We illustrate an approach for integrating preclinical gnotobiotic animal models with human studies to understand the contributions of perturbed gut microbiota development to childhood undernutrition, and to identify new microbiota-directed therapeutic concepts/leads. Combining metabolomic and proteomic analyses of serially collected plasma samples with metagenomic analyses of serially collected fecal samples, we characterized the biological state of Bangladeshi children with severe acute malnutrition (SAM) as they transitioned to moderate acute malnutrition (MAM) after standard treatment. Gnotobiotic mice were subsequently colonized with a defined consortium of bacterial strains representing different stages of microbiota development in healthy children from Bangladesh. Administering different combinations of Bangladeshi complementary food ingredients to colonized mice and germ-free controls revealed diet-dependent changes in representation and metabolism of targeted weaning-phase strains, including accompanying increases in branched-chain amino acids, plus diet- and colonization-dependent augmentation of IGF-1/mTOR signaling. Host and microbial effects of microbiota-directed complementary food (MDCF) prototypes were subsequently examined in gnotobiotic mice colonized with post-SAM MAM microbiota and in gnotobiotic piglets colonized with a defined consortium of targeted age- and growth-discriminatory bacteria.

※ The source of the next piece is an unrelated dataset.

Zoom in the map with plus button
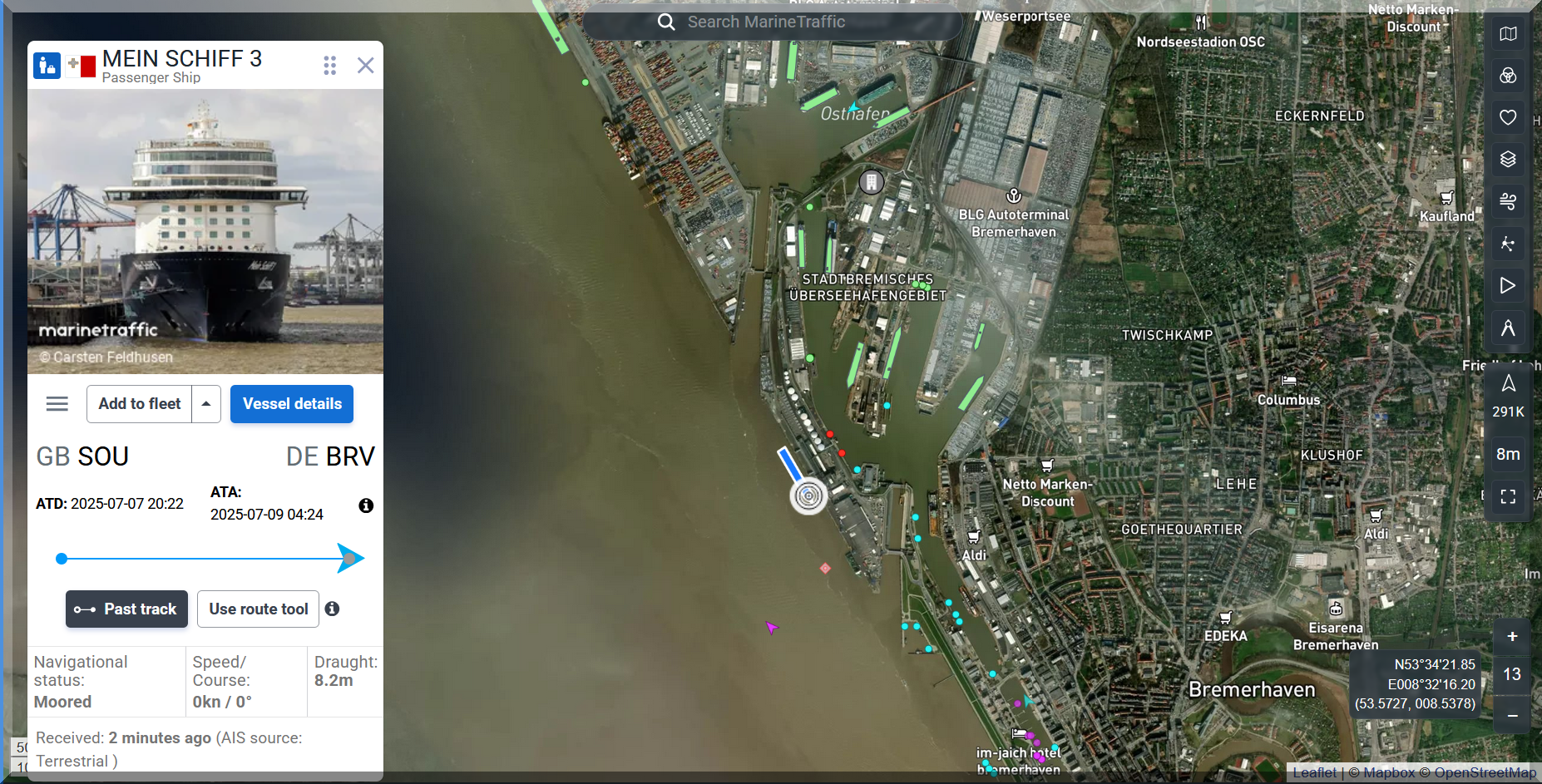1542x784 pixels. (1511, 637)
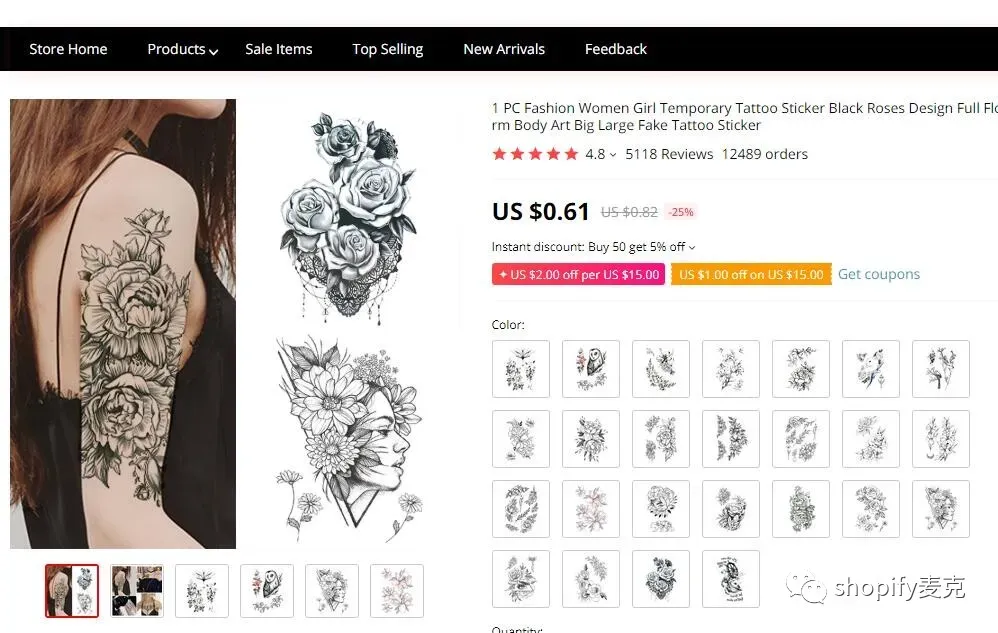Click the five-star rating icons

pos(535,154)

Finally, ar andomized, double-blind study revealed a lead MDCF that affected the representation of targeted bacterial taxa and increased levels of biomarkers and mediators of growth, bone formation, neurodevelopment, and immune function. 191 plasma samples total were measured from non-fasted venous blood, collected in EDTA-coated tubes, and rapidly cryoperserved before transfer to Washington University School of Medicine in St. Louis. The different groups include healthy (n = 21), ready-to-use supplementary food (RUSF) pre- (n = 14) and post-treatment (n = 14), microbiota-directed complementary food formulation 1 (MDCF1) pre- (n = 16) and post-treatment (n = 16), MDCF2 pre- (n = 16) and post-treatment (n = 16), MDCF3 pre- (n = 16) and post-treatment (n = 16), severe acute malnutrition (SAM, n = 30), post-SAM moderate acute malnutrition (post-SAM MAM) immediately after discharge from acute stabilizaiton (n = 8), and post-SAM MAM 6 months after discharge from acute stabilization (n = 8).

本研究阐述了一种整合临床前限菌动物模型（gnotobiotic animal model）与人体研究的研究策略，旨在解析肠道菌群发育紊乱对儿童营养不良的贡献，并挖掘新型菌群靶向治疗理念与候选方案。研究团队将连续采集的血浆样本的代谢组学（metabolomic）、蛋白质组学（proteomic）分析，与连续采集的粪便样本的宏基因组学（metagenomic）分析相结合，对孟加拉国重症急性营养不良（severe acute malnutrition, SAM）患儿在标准治疗后转为中度急性营养不良（moderate acute malnutrition, MAM）的生物学状态进行了表征。 随后，研究人员将代表孟加拉健康儿童肠道菌群发育不同阶段的特定细菌菌株联合体定植于限菌小鼠（gnotobiotic mice）体内。通过向定植小鼠与无菌对照组（germ-free control）饲喂不同组合的孟加拉辅食原料，研究发现靶向断奶期菌株的占比与代谢谱存在饮食依赖性变化，伴随支链氨基酸（branched-chain amino acids）水平升高，同时观察到饮食与定植状态依赖性的胰岛素样生长因子1/雷帕霉素靶蛋白（IGF-1/mTOR）信号通路激活增强。 后续，研究团队在定植有SAM后中度急性营养不良菌群的限菌小鼠，以及定植有特定年龄与生长特征性细菌联合体的限菌仔猪中，评估了菌群靶向辅食（microbiota-directed complementary food, MDCF）原型制剂的宿主与微生物效应。最后，一项随机双盲试验证实，一款先导MDCF制剂可改变靶向细菌类群的占比，并提升生长、骨形成、神经发育与免疫功能相关的生物标志物及调控因子水平。 本研究共采集非空腹静脉血样本191份，采用乙二胺四乙酸（EDTA）抗凝管采集后快速冷冻保存，随后转运至圣路易斯华盛顿大学医学院开展检测。 研究分组如下：健康对照组（n=21）、即食补充食品（ready-to-use supplementary food, RUSF）治疗前组（n=14）与治疗后组（n=14）、菌群靶向辅食配方1（MDCF1）治疗前组（n=16）与治疗后组（n=16）、MDCF2治疗前组（n=16）与治疗后组（n=16）、MDCF3治疗前组（n=16）与治疗后组（n=16）、重症急性营养不良组（SAM, n=30）、急性稳定治疗出院后即刻的SAM后中度急性营养不良组（post-SAM MAM, n=8），以及急性稳定治疗出院后6个月的SAM后中度急性营养不良组（n=8）。